I have a question regarding a proof for the following question: Given a dynamical system with the mapping $x_{t+1} = Ax_t$ where A = \begin{bmatrix} \lambda && 1 \newline 0 && \lambda \end{bmatrix}. Prove that if |$\lambda$|<1, Then the fixed point $\tilde{x}$ = 0 is globally asymptotically stable. In order to prove this I know that I need to prove that the fixed point is locally asymptotically stable and that $x_t$ goes to $\tilde{x}$ for all initial points $x_0$. However I encounter the problem that the eigenvalues of the matrix A have algebraic multiplicity of 2 and geometric multiplicity of 1 thus the matrix is not diagonolisable.

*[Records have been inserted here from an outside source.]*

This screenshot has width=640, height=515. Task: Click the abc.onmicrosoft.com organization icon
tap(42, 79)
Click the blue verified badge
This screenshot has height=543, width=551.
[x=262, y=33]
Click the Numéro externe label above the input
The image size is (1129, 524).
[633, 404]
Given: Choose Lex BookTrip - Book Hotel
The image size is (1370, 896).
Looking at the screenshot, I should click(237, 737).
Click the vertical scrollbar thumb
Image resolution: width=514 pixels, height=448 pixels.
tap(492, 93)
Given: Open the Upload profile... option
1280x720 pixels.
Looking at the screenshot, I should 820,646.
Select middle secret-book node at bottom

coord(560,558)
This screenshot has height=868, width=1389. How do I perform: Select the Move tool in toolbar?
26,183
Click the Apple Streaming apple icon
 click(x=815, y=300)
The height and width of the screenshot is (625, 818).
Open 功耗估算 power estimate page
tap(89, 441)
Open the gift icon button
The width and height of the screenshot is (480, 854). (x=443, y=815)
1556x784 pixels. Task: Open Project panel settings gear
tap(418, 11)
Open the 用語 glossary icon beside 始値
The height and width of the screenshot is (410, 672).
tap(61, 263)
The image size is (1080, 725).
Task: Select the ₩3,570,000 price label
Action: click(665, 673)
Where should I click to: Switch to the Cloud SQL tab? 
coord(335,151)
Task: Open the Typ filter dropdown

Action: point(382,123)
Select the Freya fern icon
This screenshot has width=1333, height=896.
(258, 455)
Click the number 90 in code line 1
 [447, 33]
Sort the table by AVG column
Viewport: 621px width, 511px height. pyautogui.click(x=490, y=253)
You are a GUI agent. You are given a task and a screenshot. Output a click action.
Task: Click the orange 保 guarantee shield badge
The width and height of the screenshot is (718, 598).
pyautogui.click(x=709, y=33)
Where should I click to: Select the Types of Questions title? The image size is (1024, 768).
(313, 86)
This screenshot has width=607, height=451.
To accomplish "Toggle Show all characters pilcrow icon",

Can someone help with a proof for this theorem?

Answer 1

If $-1<\lambda < 0$, proof is simple. Assuming $x$ is 1 by 2 vector, vector $x_t$ equals to $$x_t = \{x_{1}\lambda^t, (1 + \lambda)^t(x_1 + \lambda x_2)\}$$ for $t>=0$. Taking $t \to \infty$ gives $$x_t \to \{0,0\}$$ regardless of initial values $x_1, x_2$. However, I don't know how to prove the result for $0 < \lambda < 1$. It seems to me stability should fail because $(1+\lambda) > 1$ implies $\infty$ as the limit. In addition, $\lambda = 0$ will lead to stable system with the limit point $\{0, x_1\}$; global stability here fails because initial condition $x_1$ matters.

Answer 2

The solution to the equation is $x_t=A^tx_0$. We can also write $A=\lambda I+N$ where $N$ is the remaining nilpotent matrix, so $N^2=0$. You can easily verify that $A^t=\lambda^{t} I + t \lambda^{t-1} N$. Since the exponential term converges much faster than $t$ we can conclude that $A^t \to 0$ when $|\lambda|<1$.